Personal information
- Nationality: Canadian
- Born: February 7, 1983 (age 43) Burlington, Ontario, Canada
- Height: 1.86 m (6 ft 1 in)
- Weight: 94 kg (207 lb)

Sport
- Sport: Canoeing
- Events: C-1 1000m, C-1 500m

Medal record
Olympic Games
| Bronze medal – third place | 2012 London | C-1 1000 m |
World Championships
| Bronze medal – third place | 2013 Duisburg | C-1 5000 m |
| Bronze medal – third place | 2013 Duisburg | 4 x C–1 200 m |
Pan American Games
| Silver medal – second place | 2015 Toronto | C-1 1000 m |

= Mark Oldershaw =

Canadian canoeist (born 1983)

Mark Oldershaw (born February 7, 1983) is a Canadian sprint canoeist. Oldershaw won the bronze medal in the C-1 1000 m at the 2012 Summer Olympics in London. He is a third generation Canadian Olympic canoer, fifth family member to compete at the Olympics and the first member of the family to win an Olympic medal. He was a double Junior World Champion in the C-1 500 m and C-1 1,000 m in 2001.

==Career==
Oldershaw was born in Burlington, Ontario. He first rose to prominence as a double gold-medalist at the Junior World Championships in 2001, winning both the C-1 500 m and C-1 1,000 m events. However a few years later a tumour was discovered in his right hand which was his prominent paddling hand. This required two surgeries, damaged a nerve and caused him chronic pain. This also caused him to miss qualifying for the 2004 Summer Olympics in Athens. Oldershaw did qualify for the 2008 Summer Olympics, there at Beijing he suffered further disappointment, missing the final of the C-1 500 m event.

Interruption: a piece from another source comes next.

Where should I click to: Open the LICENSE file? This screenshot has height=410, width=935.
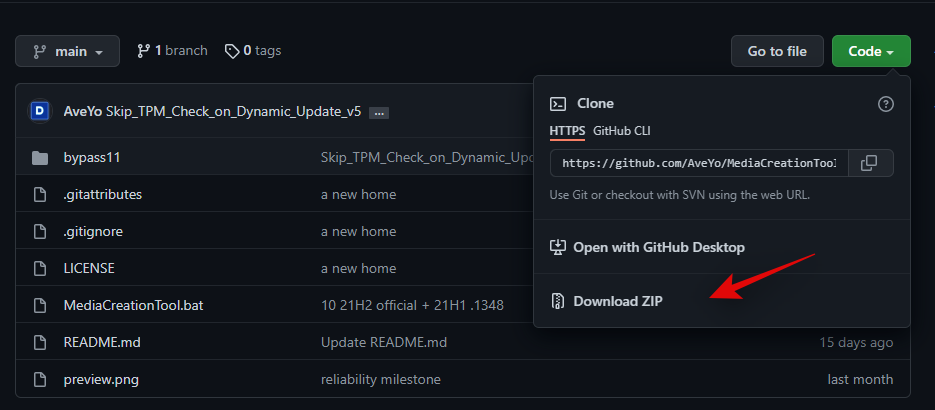pos(89,268)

Despite these disappointments he continued on in his career and his goal of Olympic success. At the 2011 World Championships in Szeged, Hungary Oldershaw came 5th in the C-1 1,000 m. He then qualified as part of Canada's team for the 2012 Summer Olympics, he won a bronze medal in the C-1 1,000 m event. After achieving Olympic success at last, he stated that "I am so happy. I just can’t even put it into words right now. I’m just so proud to represent Canada. The whole race I was just staring at the nose of my boat, there’s a big maple leaf on it, and it’s just such a good feeling."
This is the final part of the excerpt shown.